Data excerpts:
- - -
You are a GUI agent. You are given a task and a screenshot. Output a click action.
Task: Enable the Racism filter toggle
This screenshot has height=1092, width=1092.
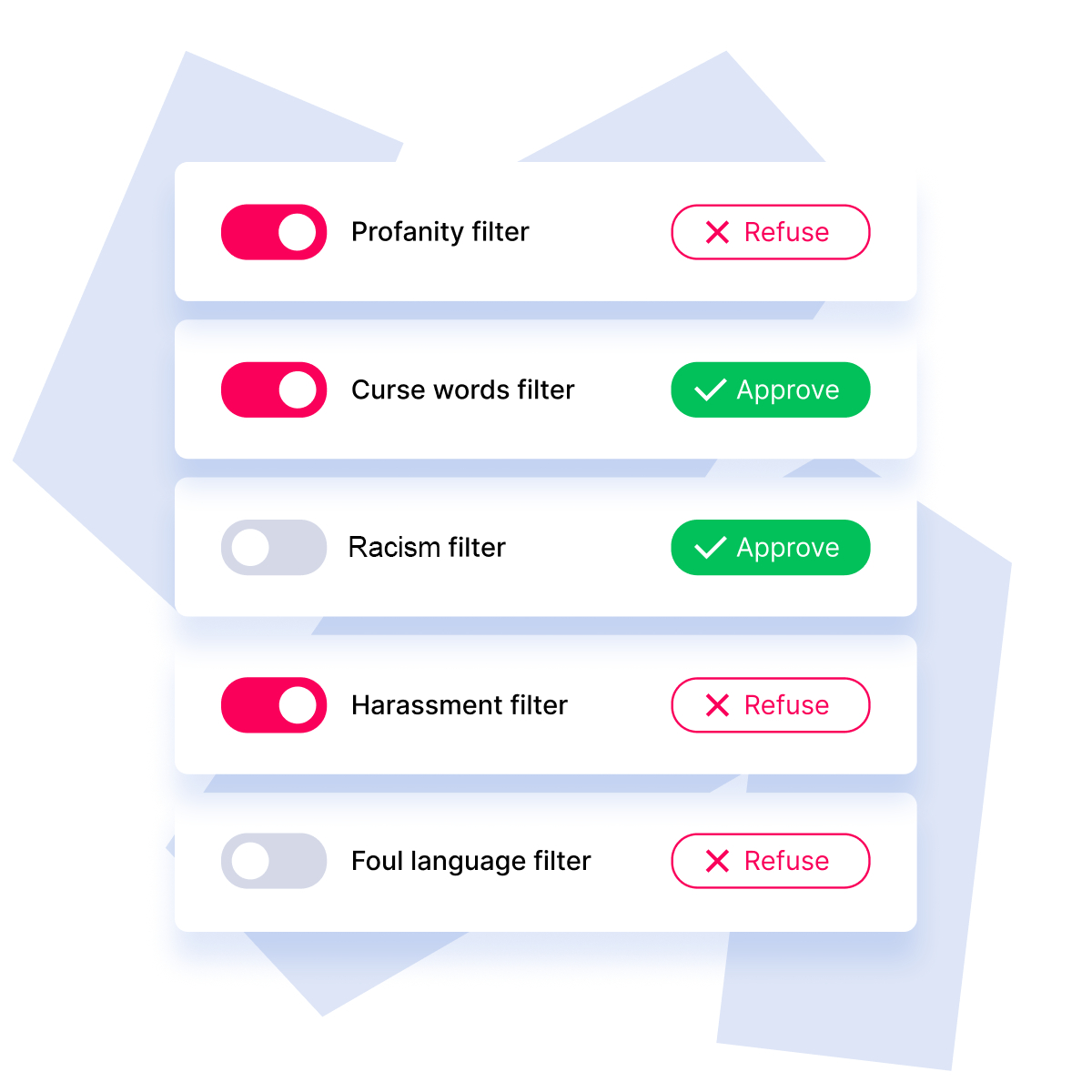point(274,547)
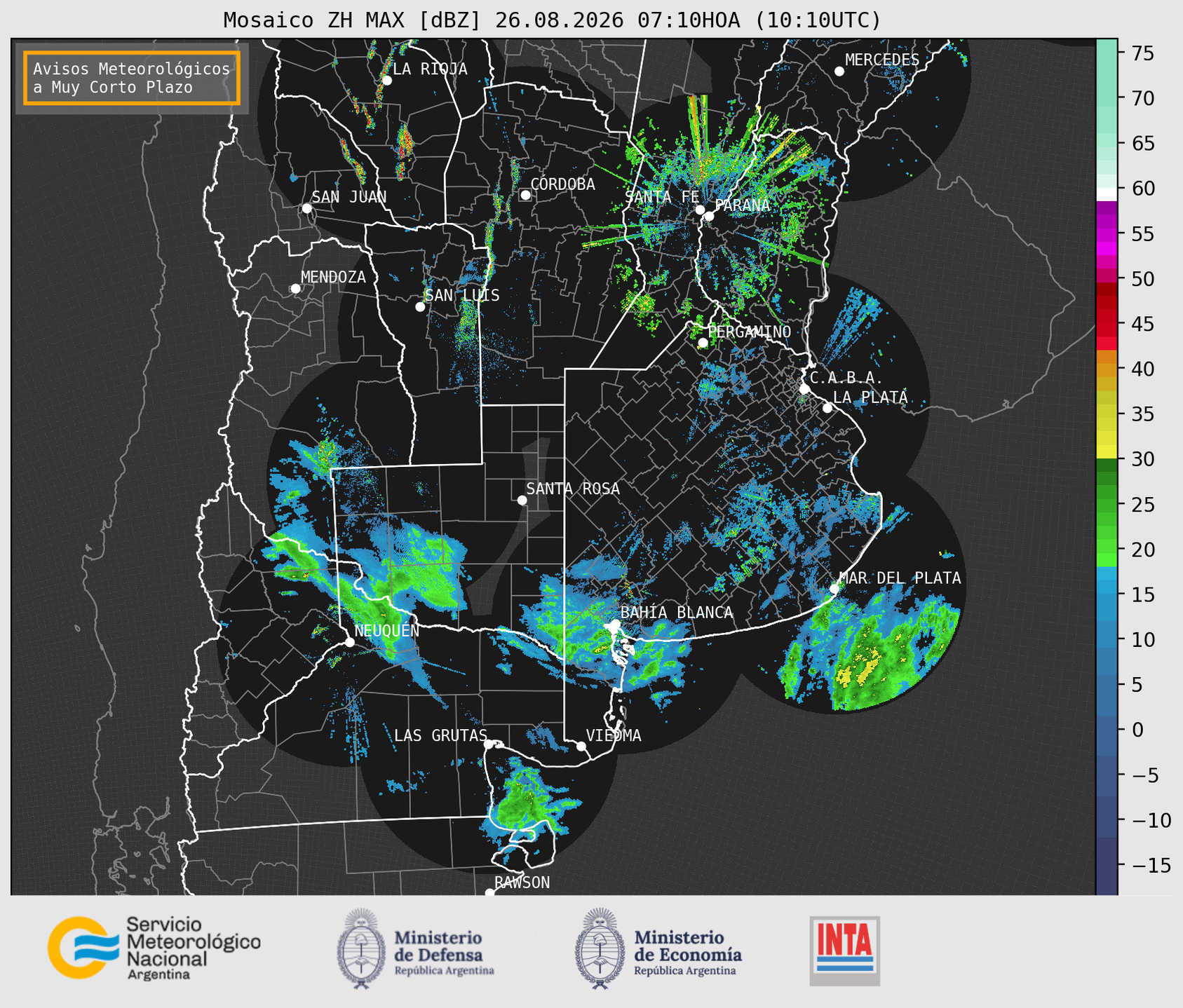1183x1008 pixels.
Task: Click the Servicio Meteorológico Nacional logo
Action: point(154,948)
- - -
Write the records out once more, exactly as they appear, with no pictures.

You are a GUI agent. You are given a task and a screenshot. Output a click action.
Task: Enable the Racism filter toggle
This screenshot has height=1092, width=1092.
point(274,547)
1183x1008 pixels.
Task: Click the Servicio Meteorológico Nacional logo
Action: point(154,948)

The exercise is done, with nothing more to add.